A March 30, 1945, a NKVD message was intercepted by the U.S. government. The communication was between Soviet agents in America and Moscow. The US governments reported that the two agents were NKVD officers Ishkak Akhmerov and an agent code-named “Ales.” “Ales” was described as having worked for Soviet military intelligence since 1935. Chambers, of course, testified that Hiss had served the GRU (military intelligence) beginning in 1935. “Ales,? was also the leader of a small espionage group that included his family members. Chambers had identified Hiss’s wife and brother as members of Alger’s organization. “Ales” according to others worked at the State Department, attended the Yalta conference and went on to Moscow from Yalta. Hiss, a member of the Yalta delegation, was one of just four State Department officials who traveled from Yalta to Moscow. Neither of the three others, ever had their loyalty to the U.S. questioned. All of this evidence seems to point out that “Ales” was indeed Alger Hiss.

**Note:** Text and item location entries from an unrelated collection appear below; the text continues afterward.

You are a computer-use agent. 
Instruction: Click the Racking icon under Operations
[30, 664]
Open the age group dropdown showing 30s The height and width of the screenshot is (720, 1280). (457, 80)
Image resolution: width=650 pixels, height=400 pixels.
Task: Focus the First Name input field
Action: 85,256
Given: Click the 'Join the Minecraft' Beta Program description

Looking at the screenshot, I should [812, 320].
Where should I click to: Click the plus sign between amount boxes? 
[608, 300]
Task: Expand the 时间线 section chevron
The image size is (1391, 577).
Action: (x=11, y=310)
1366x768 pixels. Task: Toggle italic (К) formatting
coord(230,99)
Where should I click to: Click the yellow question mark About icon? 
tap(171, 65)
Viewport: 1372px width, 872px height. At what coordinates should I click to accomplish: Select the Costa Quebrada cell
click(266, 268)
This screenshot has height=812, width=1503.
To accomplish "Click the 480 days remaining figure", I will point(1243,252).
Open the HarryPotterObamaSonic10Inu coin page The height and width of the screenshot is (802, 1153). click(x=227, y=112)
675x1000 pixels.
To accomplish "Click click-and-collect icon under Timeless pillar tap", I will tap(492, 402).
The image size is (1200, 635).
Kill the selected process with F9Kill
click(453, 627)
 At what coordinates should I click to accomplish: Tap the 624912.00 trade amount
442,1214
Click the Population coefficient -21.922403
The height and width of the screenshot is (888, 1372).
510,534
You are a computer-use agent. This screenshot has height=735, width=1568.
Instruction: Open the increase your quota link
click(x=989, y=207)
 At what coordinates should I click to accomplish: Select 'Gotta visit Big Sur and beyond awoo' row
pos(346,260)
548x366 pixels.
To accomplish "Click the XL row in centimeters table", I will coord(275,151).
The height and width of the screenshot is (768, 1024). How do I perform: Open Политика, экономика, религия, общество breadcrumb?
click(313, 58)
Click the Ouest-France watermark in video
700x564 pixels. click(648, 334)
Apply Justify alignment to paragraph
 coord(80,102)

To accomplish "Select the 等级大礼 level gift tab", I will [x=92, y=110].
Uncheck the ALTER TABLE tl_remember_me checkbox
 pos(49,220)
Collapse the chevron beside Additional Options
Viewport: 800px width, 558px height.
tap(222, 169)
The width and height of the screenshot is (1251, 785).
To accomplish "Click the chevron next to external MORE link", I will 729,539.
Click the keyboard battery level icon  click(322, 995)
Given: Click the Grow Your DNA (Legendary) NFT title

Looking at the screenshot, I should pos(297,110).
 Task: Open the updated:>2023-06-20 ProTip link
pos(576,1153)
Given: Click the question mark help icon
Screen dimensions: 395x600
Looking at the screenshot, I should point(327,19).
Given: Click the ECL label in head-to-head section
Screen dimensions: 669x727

There has been other evidence that there were government officials that tried to suppress evidence to avoid the Hiss scandal. Days after the signing of the Hitler-Stalin Pact, Chambers, accompanied by journalist Isaac Don Levine, gave Assistant Secretary of State A.A. Berle a full account of the espionage group in Washington, which included Hiss. Berle had taken this information to Roosevelt, who told him to perform an investigation. In frustration, Berle passed on to the FBI his full notes, headed “Underground Espionage Agent.” However, when the great controversy about the Hiss case was raging, Berle testified under oath that Chambers merely had mentioned a “Marxist study group.” In addition, Berle has said privately that classified material that Hiss was handling was reaching the Russians. This seems the most damaging piece of information against Hiss.

Berle was not the only one to have knowledge of Hiss’ participation in a Soviet spy ring. On May 17, 1935, U.S. Ambassador William C. Bullitt was in Warsaw to attend the funeral of Marshal Jozsef Pilsudski. While there, he gave confidential assurances to the Polish government that the United States would support Poland if they resisted Nazi aggression to the point of war. Bullitt then formally reported to the State Department that he had made these assurances. At this time, Hiss was in the department. Hiss passed on this highly classified information to the NKVD. The Soviet secret police, which maintained relationship with German intelligence, transmitted the information to the Nazis. It was used by Joseph Goebbels of Germany to depict Roosevelt and the entire United States as supporter of war. In 1938, as U.S. Ambassador to France, Bullitt was told by Premier Edourd Daladier that Alger Hiss, a government official, was a Soviet agent. Later in 1940, Bullitt was on a call with Stanley Hornbeck, chief of the State Department’s division of Far Eastern Affairs. Bullitt testified that Hornbeck was interrupted by Alger Hiss. He then informed Hornbeck of what Daladier had told him and urged an investigation. There was no investigation, and Hornbeck swore on the witness stand during Hiss? trial that he had never heard anything to challenge Hiss’ reputation.

Alger Hiss died on November 15, 1996, at the age of 92. Although Hiss insisted upon the fact that he was innocent, the majority of evidence does indeed confirm that Alger Hiss was guilty.